Falar em "fala tirada de contexto" é, antes de tudo, tentar acionar um apagador discursivo. É a tentativa de Luciano Huck — que aqui opera não apenas como apresentador, mas como um autêntico porta-voz do projeto neoliberal — de fingir que suas palavras nasceram em um laboratório estéril, livre de poeira ideológica. Mas a linguagem, essa "bruxa" que não perdoa, tem memória. As palavras não pertencem a Huck no momento em que ele segura o microfone; elas carregam o peso histórico da classe que ele representa.
Quando o Huck neoliberal fala para uma plateia de empresários e performa o senso comum meritocrático, ele não está cometendo um deslize de edição. Ele está operando dentro da Formação Discursiva Neoliberal mais pura: aquela que naturaliza a desigualdade para desobrigar o topo da pirâmide e o mercado de qualquer responsabilidade social. Dizer que o Bolsa Família "acomoda" não é uma análise econômica; é um enunciado de Huck que se filia à velha tese colonial e burguesa de que o subalterno só se move pelo chicote da necessidade extrema.
A Retórica do Recuo: O "Quem Me Conhece Sabe"
O segundo ato desse teatro discursivo é a modalização de emergência. Quando a bolha fura e o eco do palanque privado atinge o espaço público, o Huck "homem de negócios" precisa dar lugar ao Huck "Benfeitor do Caldeirão". Surge aí a fórmula do recuo capitaneada por ele:
"Minha fala foi tirada de contexto", "Quem me conhece sabe", "Foi um mal-entendido".
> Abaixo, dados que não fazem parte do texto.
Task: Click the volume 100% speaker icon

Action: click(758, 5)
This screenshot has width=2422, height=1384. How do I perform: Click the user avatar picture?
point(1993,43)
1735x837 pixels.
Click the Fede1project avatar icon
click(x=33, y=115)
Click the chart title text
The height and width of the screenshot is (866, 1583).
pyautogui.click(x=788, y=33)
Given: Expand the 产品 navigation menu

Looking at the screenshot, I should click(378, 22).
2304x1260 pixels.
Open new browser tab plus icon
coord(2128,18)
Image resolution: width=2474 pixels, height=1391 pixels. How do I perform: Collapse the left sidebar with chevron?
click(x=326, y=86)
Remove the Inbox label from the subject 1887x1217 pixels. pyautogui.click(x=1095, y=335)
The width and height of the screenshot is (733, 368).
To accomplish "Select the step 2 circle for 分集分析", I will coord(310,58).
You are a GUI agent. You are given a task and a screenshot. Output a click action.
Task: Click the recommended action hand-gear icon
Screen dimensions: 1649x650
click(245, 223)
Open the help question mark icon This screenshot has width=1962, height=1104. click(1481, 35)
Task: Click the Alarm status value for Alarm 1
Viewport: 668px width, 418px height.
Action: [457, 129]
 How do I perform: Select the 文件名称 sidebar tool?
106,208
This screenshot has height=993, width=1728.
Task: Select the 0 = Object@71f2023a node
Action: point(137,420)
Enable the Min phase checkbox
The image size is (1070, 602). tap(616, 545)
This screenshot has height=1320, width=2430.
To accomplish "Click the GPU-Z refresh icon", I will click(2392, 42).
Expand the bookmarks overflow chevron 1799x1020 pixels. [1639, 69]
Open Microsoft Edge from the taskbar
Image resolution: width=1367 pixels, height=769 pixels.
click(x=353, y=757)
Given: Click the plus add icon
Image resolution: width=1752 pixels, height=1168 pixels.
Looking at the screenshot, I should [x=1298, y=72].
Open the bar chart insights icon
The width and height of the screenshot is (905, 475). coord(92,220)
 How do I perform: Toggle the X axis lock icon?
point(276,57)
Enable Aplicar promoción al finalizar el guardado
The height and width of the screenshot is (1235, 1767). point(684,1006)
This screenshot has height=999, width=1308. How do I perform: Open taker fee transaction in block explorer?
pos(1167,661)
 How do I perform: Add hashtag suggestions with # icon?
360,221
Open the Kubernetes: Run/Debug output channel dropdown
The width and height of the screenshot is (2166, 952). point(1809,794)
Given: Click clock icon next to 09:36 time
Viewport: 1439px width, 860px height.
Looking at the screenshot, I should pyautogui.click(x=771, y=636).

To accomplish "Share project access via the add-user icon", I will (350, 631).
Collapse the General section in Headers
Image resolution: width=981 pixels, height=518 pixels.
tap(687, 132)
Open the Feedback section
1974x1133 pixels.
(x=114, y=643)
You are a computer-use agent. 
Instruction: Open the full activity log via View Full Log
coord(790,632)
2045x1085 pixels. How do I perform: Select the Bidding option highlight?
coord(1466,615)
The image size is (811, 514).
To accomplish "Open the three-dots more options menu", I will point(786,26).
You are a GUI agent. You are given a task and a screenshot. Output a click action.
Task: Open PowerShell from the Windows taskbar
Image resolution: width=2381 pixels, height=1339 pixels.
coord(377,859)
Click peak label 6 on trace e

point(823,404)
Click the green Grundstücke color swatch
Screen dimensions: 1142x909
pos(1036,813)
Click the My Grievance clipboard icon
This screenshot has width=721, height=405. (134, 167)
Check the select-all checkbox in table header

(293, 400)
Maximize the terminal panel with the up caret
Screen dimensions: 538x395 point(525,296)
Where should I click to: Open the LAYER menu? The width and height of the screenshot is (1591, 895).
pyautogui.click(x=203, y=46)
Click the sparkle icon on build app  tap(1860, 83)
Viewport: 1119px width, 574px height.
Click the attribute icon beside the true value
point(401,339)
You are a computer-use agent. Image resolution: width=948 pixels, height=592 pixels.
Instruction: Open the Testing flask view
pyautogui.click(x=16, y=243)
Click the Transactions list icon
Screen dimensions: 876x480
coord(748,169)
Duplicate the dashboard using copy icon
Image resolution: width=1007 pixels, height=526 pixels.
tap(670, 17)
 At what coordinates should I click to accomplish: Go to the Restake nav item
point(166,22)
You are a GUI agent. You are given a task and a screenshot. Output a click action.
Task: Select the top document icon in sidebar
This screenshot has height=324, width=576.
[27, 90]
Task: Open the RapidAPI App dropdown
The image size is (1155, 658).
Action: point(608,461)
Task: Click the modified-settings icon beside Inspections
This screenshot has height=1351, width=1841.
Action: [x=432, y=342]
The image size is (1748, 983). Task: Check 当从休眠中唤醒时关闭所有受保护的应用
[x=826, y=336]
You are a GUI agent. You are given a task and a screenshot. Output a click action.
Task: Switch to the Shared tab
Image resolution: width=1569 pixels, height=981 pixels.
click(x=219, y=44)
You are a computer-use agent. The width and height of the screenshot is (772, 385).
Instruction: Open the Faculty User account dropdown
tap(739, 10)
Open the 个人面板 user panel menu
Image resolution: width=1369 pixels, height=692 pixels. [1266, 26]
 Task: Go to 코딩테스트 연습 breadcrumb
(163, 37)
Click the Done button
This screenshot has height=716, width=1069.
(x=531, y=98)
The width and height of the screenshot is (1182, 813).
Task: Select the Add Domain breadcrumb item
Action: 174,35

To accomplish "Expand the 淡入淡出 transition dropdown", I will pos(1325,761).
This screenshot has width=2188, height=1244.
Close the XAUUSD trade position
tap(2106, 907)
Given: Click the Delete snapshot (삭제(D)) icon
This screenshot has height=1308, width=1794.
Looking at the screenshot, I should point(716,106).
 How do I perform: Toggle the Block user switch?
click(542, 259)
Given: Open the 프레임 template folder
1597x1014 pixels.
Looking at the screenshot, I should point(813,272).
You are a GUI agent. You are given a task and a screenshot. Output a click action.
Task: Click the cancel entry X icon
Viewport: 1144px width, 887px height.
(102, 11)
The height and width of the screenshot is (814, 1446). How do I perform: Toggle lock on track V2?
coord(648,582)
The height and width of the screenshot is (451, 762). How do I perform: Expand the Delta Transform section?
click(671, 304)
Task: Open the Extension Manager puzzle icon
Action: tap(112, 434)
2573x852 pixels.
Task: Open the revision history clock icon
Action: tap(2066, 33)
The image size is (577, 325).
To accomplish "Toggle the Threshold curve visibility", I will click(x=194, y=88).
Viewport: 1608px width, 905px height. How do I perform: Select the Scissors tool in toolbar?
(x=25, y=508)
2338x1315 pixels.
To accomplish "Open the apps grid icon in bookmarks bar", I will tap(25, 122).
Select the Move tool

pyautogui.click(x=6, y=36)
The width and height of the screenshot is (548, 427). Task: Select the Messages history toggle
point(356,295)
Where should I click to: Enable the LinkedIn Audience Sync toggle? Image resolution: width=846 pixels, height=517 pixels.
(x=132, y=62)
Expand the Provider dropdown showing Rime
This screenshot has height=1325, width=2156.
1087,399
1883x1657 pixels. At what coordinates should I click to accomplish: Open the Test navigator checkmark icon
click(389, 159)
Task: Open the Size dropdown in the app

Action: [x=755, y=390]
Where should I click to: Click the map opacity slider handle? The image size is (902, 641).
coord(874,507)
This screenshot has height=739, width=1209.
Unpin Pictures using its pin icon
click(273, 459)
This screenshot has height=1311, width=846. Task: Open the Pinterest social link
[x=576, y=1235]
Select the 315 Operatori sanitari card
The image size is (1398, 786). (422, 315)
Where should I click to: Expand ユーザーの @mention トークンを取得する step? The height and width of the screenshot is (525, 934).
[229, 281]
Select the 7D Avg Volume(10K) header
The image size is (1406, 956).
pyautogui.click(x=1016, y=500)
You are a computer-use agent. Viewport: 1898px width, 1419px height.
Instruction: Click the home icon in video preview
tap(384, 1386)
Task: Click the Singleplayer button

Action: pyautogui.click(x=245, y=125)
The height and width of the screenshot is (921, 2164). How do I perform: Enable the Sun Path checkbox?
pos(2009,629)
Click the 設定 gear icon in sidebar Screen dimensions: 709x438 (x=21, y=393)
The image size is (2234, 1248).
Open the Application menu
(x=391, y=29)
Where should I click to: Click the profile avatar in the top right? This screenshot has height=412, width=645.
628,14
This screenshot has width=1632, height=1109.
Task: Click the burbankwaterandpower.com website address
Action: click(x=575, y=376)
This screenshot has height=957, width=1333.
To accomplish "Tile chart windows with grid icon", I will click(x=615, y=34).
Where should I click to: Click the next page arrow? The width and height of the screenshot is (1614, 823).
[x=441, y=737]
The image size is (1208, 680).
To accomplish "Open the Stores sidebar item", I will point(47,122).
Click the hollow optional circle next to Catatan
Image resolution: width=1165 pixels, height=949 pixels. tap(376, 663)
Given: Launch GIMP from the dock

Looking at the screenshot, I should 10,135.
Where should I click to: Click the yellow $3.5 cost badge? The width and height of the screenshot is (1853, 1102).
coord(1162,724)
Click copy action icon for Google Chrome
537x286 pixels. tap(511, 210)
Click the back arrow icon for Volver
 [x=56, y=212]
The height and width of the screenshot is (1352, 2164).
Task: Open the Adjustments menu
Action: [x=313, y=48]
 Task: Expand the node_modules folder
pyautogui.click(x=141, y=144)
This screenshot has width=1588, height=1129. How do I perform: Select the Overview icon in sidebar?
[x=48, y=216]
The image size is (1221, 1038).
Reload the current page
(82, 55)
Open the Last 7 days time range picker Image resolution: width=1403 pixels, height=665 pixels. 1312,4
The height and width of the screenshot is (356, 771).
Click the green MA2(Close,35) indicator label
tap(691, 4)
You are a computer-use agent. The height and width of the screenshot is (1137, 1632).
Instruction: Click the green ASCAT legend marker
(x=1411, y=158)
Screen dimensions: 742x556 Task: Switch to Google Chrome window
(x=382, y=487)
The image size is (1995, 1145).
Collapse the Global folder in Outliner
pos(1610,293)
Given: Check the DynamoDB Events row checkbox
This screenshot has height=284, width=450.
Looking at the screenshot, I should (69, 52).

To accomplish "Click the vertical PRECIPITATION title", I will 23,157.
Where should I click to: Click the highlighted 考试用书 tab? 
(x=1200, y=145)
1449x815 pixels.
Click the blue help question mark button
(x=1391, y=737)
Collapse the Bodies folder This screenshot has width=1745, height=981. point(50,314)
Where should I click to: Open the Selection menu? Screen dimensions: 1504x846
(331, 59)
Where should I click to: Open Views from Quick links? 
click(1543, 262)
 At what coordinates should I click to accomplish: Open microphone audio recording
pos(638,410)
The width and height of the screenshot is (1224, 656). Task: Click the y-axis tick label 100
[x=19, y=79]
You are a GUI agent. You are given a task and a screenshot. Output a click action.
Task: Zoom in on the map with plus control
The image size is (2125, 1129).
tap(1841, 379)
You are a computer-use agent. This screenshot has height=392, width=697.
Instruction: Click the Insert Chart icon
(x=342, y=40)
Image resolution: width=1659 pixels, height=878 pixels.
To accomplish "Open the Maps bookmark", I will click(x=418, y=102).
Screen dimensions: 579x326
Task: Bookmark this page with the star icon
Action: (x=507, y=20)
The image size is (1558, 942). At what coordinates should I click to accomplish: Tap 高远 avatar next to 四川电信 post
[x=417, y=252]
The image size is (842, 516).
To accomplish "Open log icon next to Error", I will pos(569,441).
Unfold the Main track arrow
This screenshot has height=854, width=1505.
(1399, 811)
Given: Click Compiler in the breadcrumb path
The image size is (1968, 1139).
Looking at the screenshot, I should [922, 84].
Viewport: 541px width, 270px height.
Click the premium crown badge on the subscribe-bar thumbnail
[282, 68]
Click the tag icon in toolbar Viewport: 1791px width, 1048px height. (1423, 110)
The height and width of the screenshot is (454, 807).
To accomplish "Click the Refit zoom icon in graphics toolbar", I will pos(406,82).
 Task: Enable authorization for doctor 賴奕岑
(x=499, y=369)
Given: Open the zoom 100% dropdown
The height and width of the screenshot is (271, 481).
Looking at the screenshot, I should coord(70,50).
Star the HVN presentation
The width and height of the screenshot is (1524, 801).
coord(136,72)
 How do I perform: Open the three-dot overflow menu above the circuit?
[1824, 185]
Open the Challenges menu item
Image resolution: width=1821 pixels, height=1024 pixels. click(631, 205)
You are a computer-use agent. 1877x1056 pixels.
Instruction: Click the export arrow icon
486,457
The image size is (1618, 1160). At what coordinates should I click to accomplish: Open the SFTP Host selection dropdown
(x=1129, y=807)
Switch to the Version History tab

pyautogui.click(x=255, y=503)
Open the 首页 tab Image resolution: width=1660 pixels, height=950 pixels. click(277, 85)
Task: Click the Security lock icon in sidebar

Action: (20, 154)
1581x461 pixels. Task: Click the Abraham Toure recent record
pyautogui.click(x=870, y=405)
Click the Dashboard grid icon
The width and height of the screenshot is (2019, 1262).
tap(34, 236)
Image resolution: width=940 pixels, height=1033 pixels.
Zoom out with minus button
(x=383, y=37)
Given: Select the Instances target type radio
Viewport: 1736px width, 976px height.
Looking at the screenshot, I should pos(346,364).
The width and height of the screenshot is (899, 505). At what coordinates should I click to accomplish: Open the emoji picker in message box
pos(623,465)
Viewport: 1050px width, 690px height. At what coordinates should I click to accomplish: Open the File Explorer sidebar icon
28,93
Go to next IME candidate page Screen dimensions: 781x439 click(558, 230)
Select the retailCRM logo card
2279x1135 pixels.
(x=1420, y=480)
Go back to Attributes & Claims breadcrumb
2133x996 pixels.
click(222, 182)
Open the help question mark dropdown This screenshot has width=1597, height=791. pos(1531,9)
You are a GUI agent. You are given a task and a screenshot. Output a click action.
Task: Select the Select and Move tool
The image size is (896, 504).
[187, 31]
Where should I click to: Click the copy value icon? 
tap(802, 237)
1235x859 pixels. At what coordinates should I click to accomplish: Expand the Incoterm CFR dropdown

O que Luciano Huck tenta fazer, semanticamente, é deslocar a discussão da ideologia estrutural para a moralidade individual. Tenta substituir o debate público sobre a eficácia de uma política de Estado pela validação da sua suposta "bondade inerente" e de seu carisma televisivo. É o apagamento da sua própria posição de classe pelo verniz da filantropia burguesa. O problema, para ele, é que na arena discursiva a intenção psicológica do falante importa muito pouco. O que importa é o efeito de sentido: e o sentido produzido por Huck foi o da criminalização da pobreza.